Access the Droplet Console:
- Navigate to the GPU Droplets page.
- Locate your newly created 1-Click Model Droplet and click on its name.
- Under the “Access” tab, select Console. This will open an in-browser terminal session connected to your droplet.
- Log in as the root user using the password you set during droplet creation.

Login via SSH:

If you selected an SSH key during droplet creation, follow these steps:- Open your preferred SSH client (e.g., PuTTY, Terminal).

Use the droplet’s public IP address to log in as root:

ssh root@your_droplet_public_IP

+ Ensure your SSH key is added to the SSH agent, or specify the key file directly:

ssh -i /path/to/your/private_key root@your_droplet_public_IP

+ Once connected, you will be logged in as the root user without needing a password.

Check the Message of the Day (MOTD) for Access Token:
- Upon successful login via console or SSH, the Message of the Day (MOTD) will be displayed.
- This message includes important information such as the bearer token. Take note of this token as you’ll need it to use the inference API for your model.

Troubleshooting

Please note that the models require a couple of minutes to load, as the docker containers is started for the respective model. During this process any API calls to the model will timeout.
To ensure that Caddy is working, run:

sudo systemctl status caddy

Usage Examples

Using cURL

You can make a local API call using this cURL command:

curl -X 'POST' \
  'http://<your_droplet_ip>/v1/chat/completions' \
  -H 'accept: application/json' \
  -H 'Content-Type: application/json' \
  -H 'Authorization: Bearer '<your_token_here>'' \
  -d '{
    "model": "<model_name>",
    "messages": [{"role":"user", "content":"What is Deep Learning?"}],
    "max_tokens": 64,
    "stream": false
}'

Using Python with `huggingface_hub`

from huggingface_hub import InferenceClient

client = InferenceClient(
    base_url="http://0.0.0.0:8080/v1",
    api_key="-",
)

output = client.chat.completions.create(
    model="meta-llama/Meta-Llama-3.1-8B-Instruct",
    messages=[
        {"role": "user", "content": "Count to 10"},
    ],
    stream=True,
    max_tokens=1024,
)

for chunk in output:
    print(chunk.choices[0].delta.content, end="")

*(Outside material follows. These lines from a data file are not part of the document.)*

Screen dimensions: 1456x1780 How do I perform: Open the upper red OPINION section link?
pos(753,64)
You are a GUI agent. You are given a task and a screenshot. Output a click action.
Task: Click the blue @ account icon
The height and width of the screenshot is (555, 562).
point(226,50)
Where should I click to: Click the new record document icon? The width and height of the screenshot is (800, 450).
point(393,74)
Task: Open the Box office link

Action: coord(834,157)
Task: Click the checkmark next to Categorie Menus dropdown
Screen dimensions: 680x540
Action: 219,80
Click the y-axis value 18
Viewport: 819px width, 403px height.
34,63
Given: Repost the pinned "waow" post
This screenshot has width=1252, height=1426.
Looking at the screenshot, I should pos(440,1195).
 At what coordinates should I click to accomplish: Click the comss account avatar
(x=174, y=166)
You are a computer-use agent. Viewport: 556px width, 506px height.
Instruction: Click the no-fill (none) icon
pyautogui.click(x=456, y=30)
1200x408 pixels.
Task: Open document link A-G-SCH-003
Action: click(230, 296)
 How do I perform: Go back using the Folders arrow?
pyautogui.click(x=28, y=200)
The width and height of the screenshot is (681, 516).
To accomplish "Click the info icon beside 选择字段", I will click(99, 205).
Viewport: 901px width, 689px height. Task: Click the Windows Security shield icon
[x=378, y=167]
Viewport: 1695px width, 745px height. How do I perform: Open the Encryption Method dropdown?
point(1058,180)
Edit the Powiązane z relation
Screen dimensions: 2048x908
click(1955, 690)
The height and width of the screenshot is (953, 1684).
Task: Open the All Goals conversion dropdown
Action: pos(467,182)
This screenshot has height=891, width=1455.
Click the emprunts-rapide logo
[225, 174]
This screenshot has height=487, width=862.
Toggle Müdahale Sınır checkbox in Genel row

Using Python with OpenAI library

from openai import OpenAI

client = OpenAI(
    api_key="-",
    base_url="http://0.0.0.0:8080/v1"
)
response = client.chat.completions.create(
    model="meta-llama/Meta-Llama-3.1-8B-Instruct",
    messages=[
        {"role": "user", "content": "What is deep learning?"},
    ],
    stream=True,
    max_tokens=64,
)

# Iterate and print stream
for message in response:
    print(message.choices[0].delta.content, end="")

This works with every OpenAI client including JavaScript.